Market Cap (intraday)5: 4.91B Enterprise Value (26-Oct-07)3: 4.20B Trailing P/E (ttm, intraday): 12.56 Forward P/E (fye 03-Feb-09) 1: 10.62 PEG Ratio (5 yr expected): 0.80 Price/Sales (ttm): 1.62 Price/Book (mrq): 3.56 Enterprise Value/Revenue (ttm)3: 1.41 Enterprise Value/EBITDA (ttm)3: 5.884
Profit Margin (ttm): 13.78% Operating Margin (ttm): 20.94%
Return on Assets (ttm): 21.80% Return on Equity (ttm): 30.82%
Revenue (ttm): 2.99B Revenue Per Share (ttm): 13.524 Qtrly Revenue Growth (yoy): 16.70% Gross Profit (ttm): 1.34B EBITDA (ttm): 713.97M Net Income Avl to Common (ttm): 411.22M Diluted EPS (ttm): 1.819 Qtrly Earnings Growth (yoy): 12.80%
Total Cash (mrq): 634.60M Total Cash Per Share (mrq): 2.953 Total Debt (mrq): 0 Total Debt/Equity (mrq): N/A Current Ratio (mrq): 3.483 Book Value Per Share (mrq): 6.328
Operating Cash Flow (ttm): 436.20M Levered Free Cash Flow (ttm): 106.08M
A post from AEO Yahoo board, 10/20:
Okay, let's do the discounted cash flows to identify the actual value of AOE.

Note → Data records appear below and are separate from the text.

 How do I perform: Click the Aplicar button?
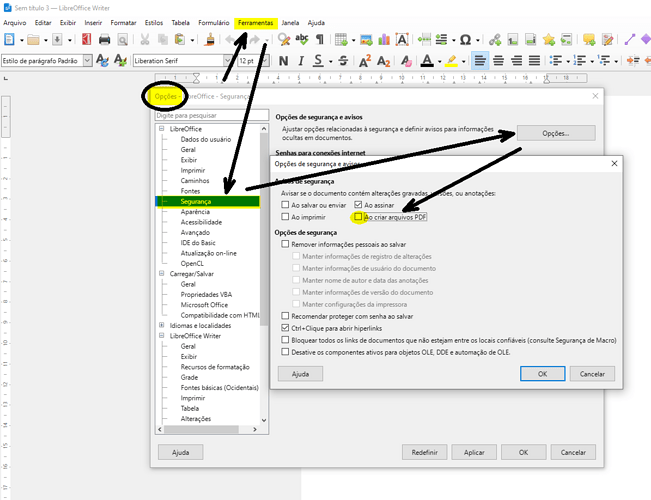pos(474,452)
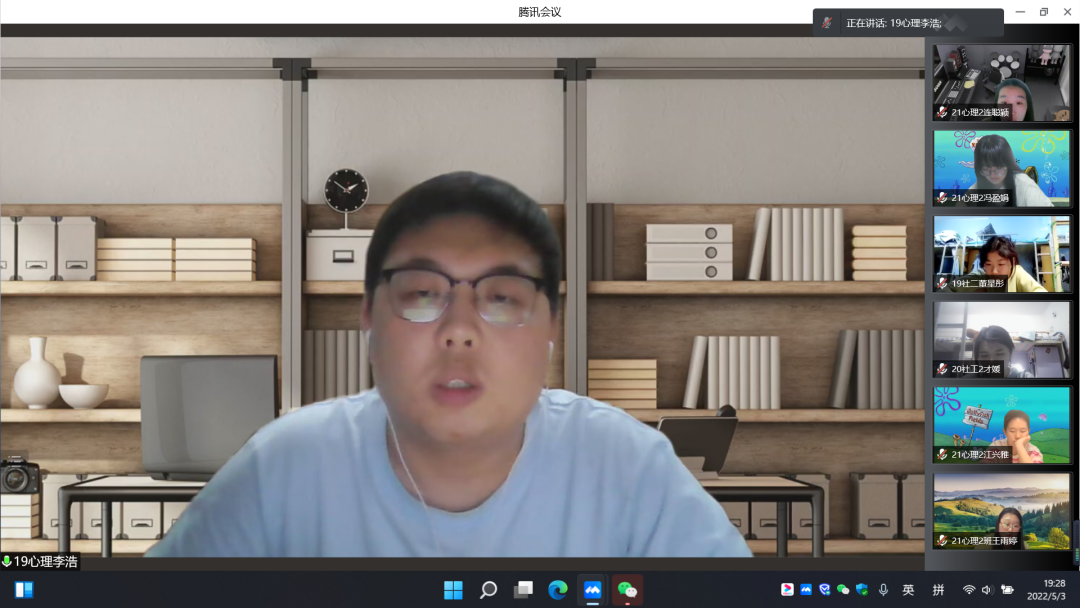
Task: Open WeChat from the taskbar
Action: tap(627, 590)
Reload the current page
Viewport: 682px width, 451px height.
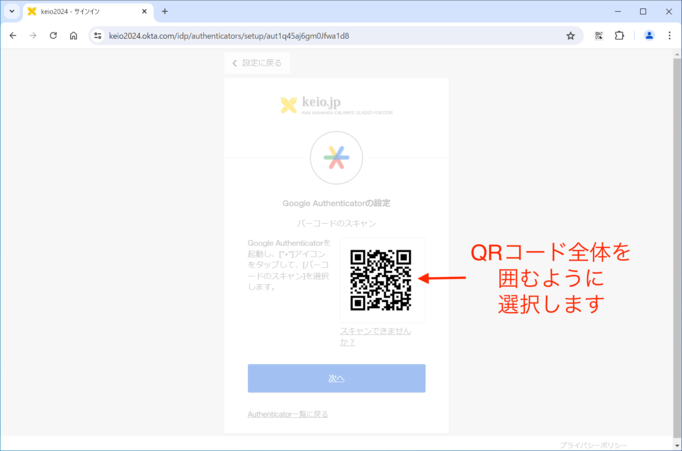coord(53,35)

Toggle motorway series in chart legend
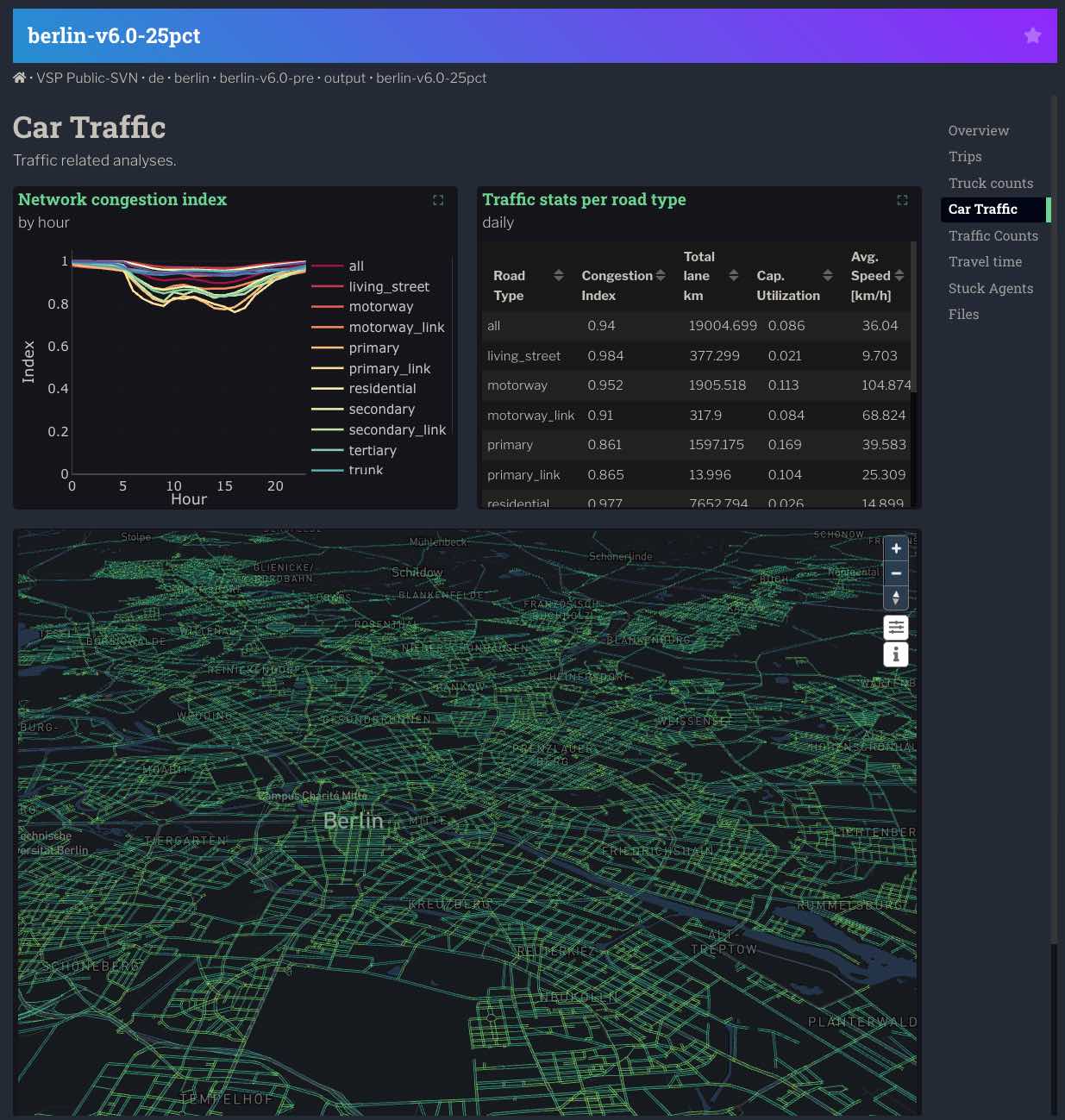[380, 307]
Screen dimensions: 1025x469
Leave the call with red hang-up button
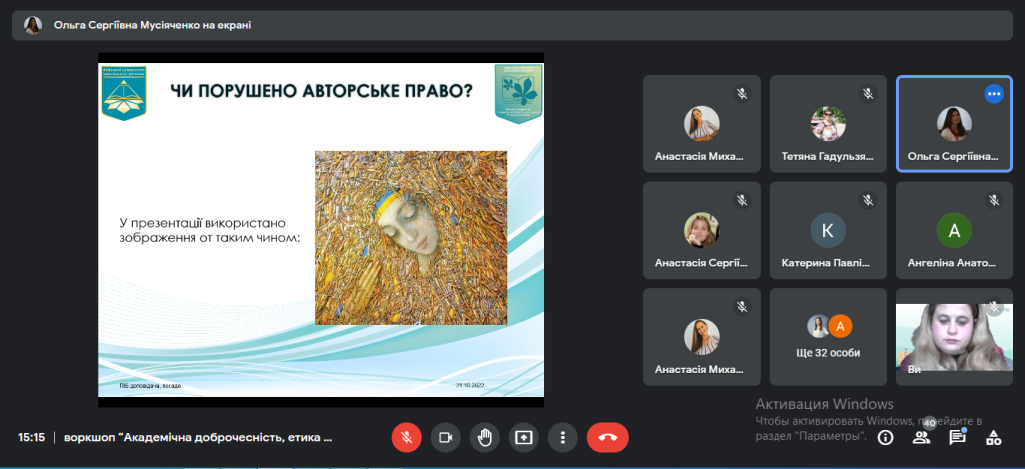pyautogui.click(x=607, y=437)
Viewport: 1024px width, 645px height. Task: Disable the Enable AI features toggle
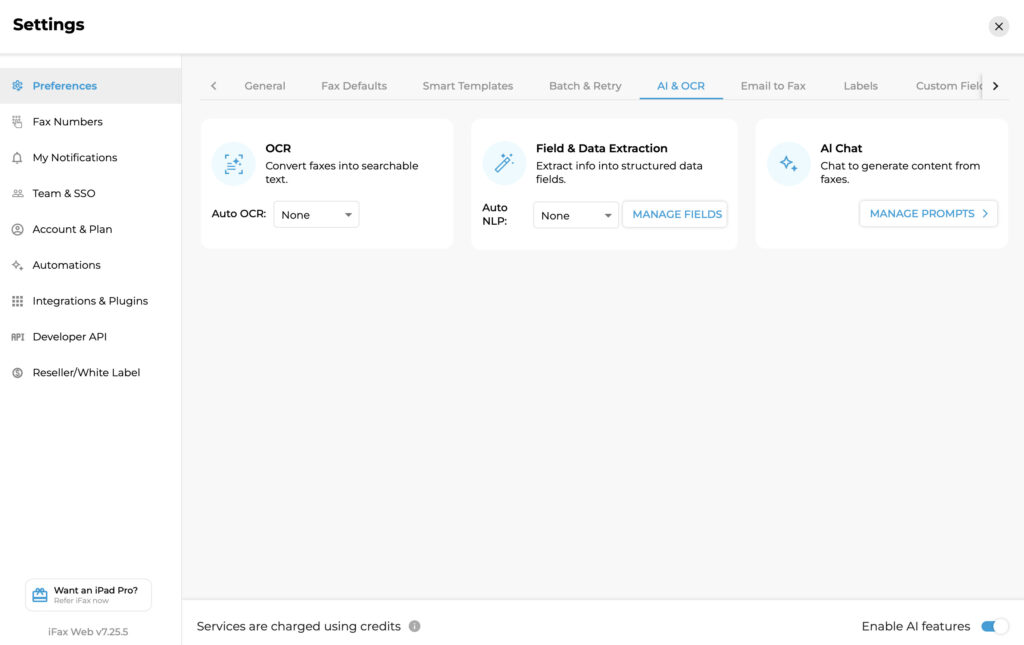[994, 627]
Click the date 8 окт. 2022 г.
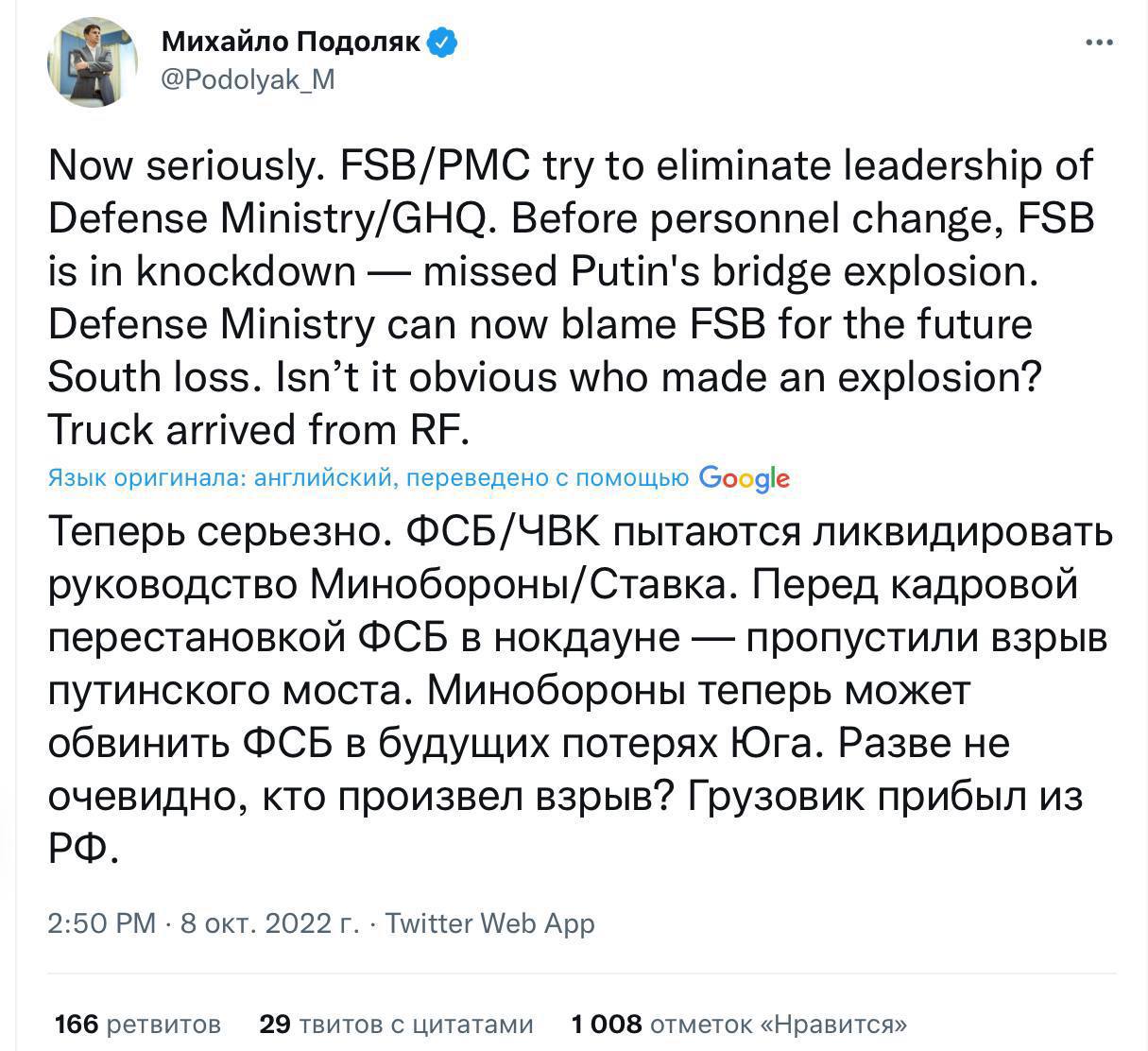This screenshot has height=1051, width=1148. (x=269, y=923)
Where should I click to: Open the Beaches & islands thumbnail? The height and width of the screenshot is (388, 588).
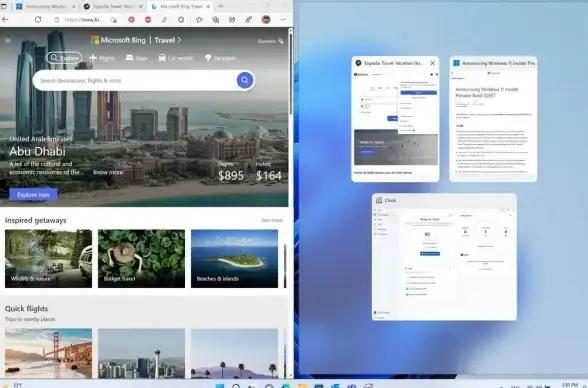(234, 259)
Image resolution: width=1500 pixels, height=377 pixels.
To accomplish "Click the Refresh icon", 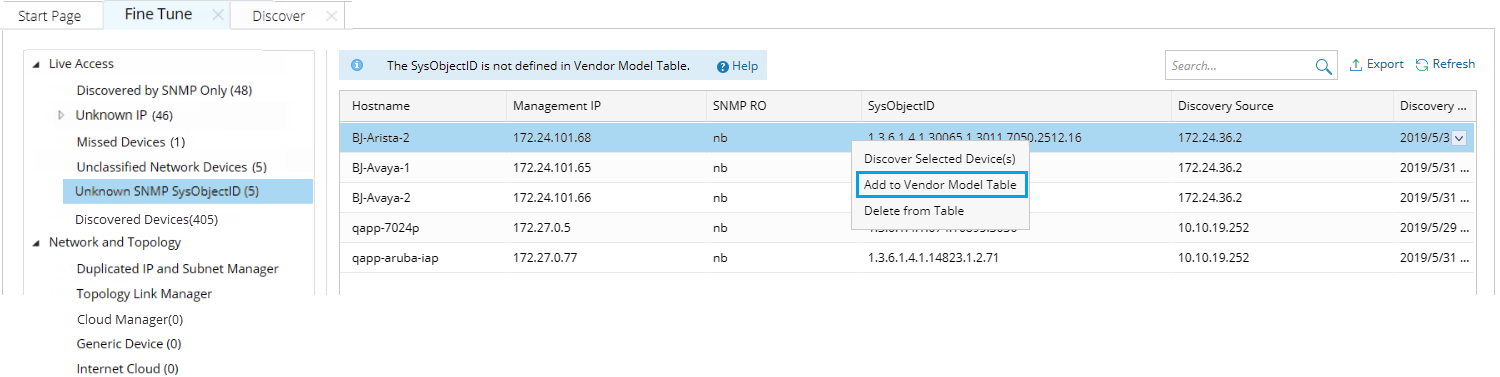I will tap(1422, 65).
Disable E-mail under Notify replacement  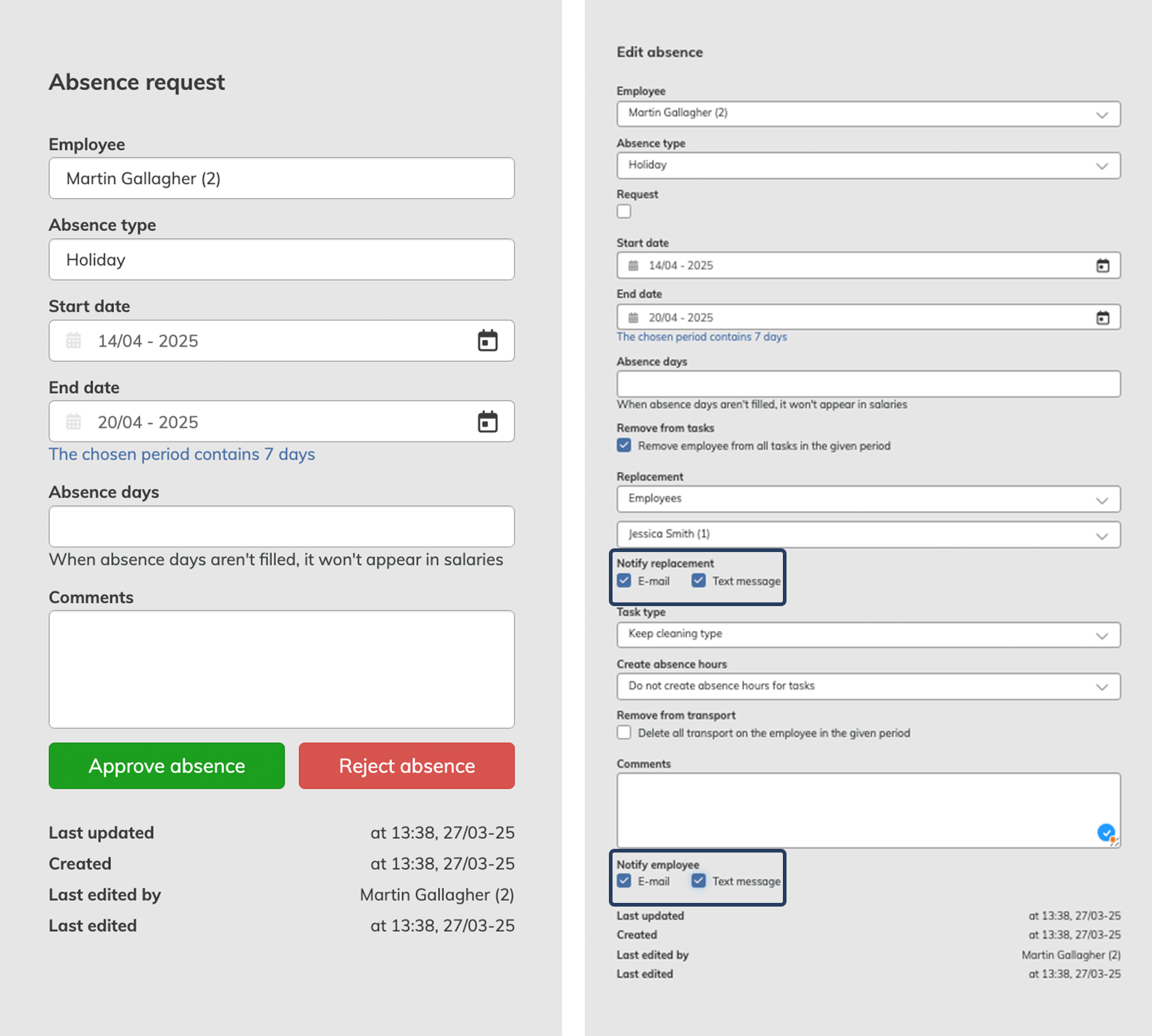(624, 581)
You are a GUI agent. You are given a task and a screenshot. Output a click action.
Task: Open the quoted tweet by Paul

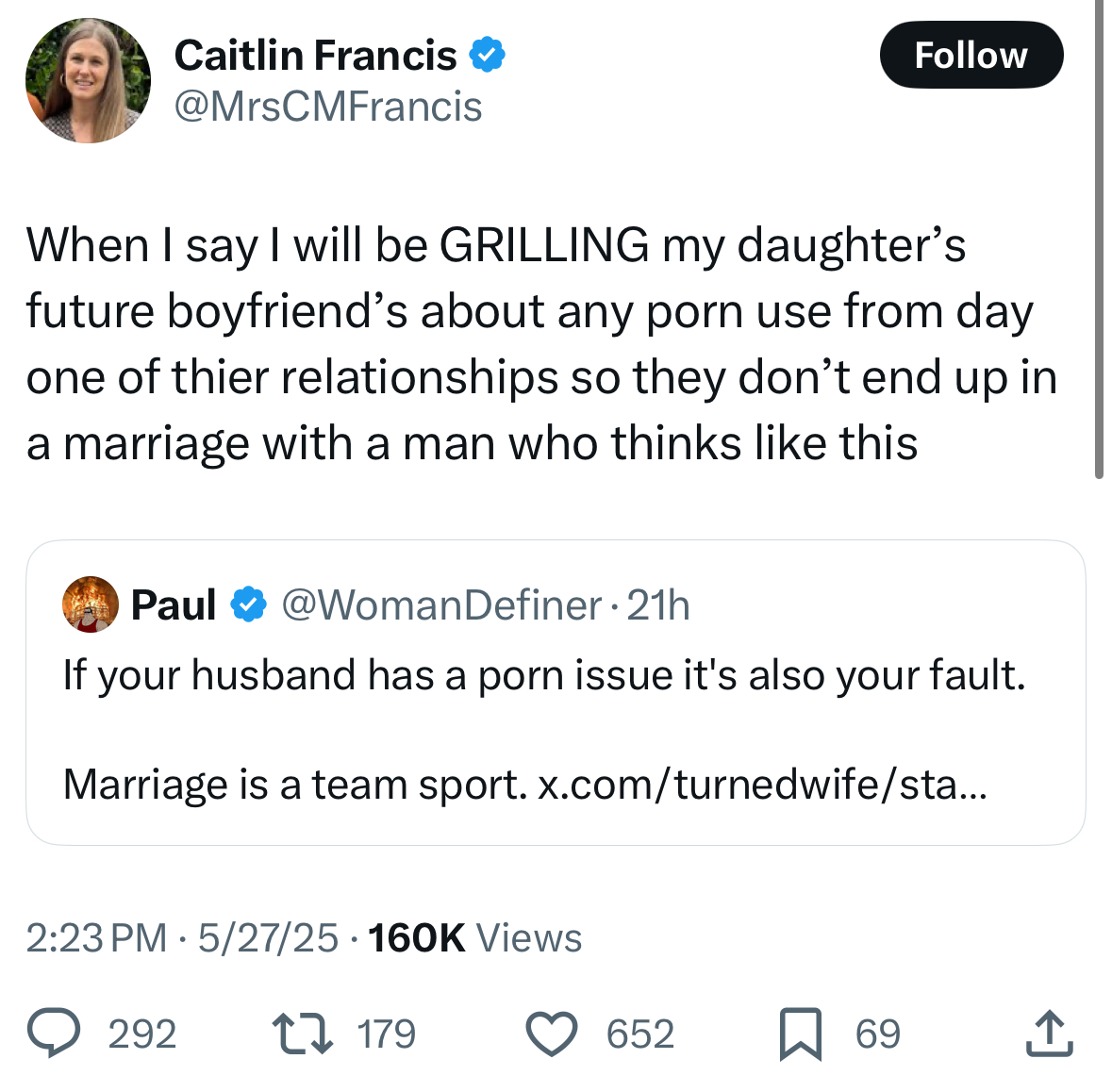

From 2002 through 2006, free cash flows increased 56 percent yearly. This is clearly unsustainable, just as it is impressive. So, let's go with a very conservative figure ... say, 10 percent per annum for the next decade, followed by 5 percent for the decade following (figure 3 percent in inflation, which is rising, and 7 percent expanding operations).
That gives the company a per-share value of $33.87. Next, let's discount that figure by another 25 percent, and we get a per-share value of $25.40 as the purchase threshold. The current price, at yesterday's close of business, was $22.68 -- well below this conservative estimate of a conservative estimate.
AOE has almost no bank or bond debt (free cash flows exceed current liabilities by 113 percent), so the vast majority of its Weighted Average Cost of Capital is attributable to equity (less than 1 percent is conventional debt). Combined, WACC comes in at 13.77 percent, versus the Cash Return on Invested Capital at 34.3 percent. In other words, CROIC exceeds WACC by 249 percent. Literally, that is money in the bank, and it represents a further margin of safety if revenue streams slow significantly (i.e., more than would be attributable to an unseasonably warm September).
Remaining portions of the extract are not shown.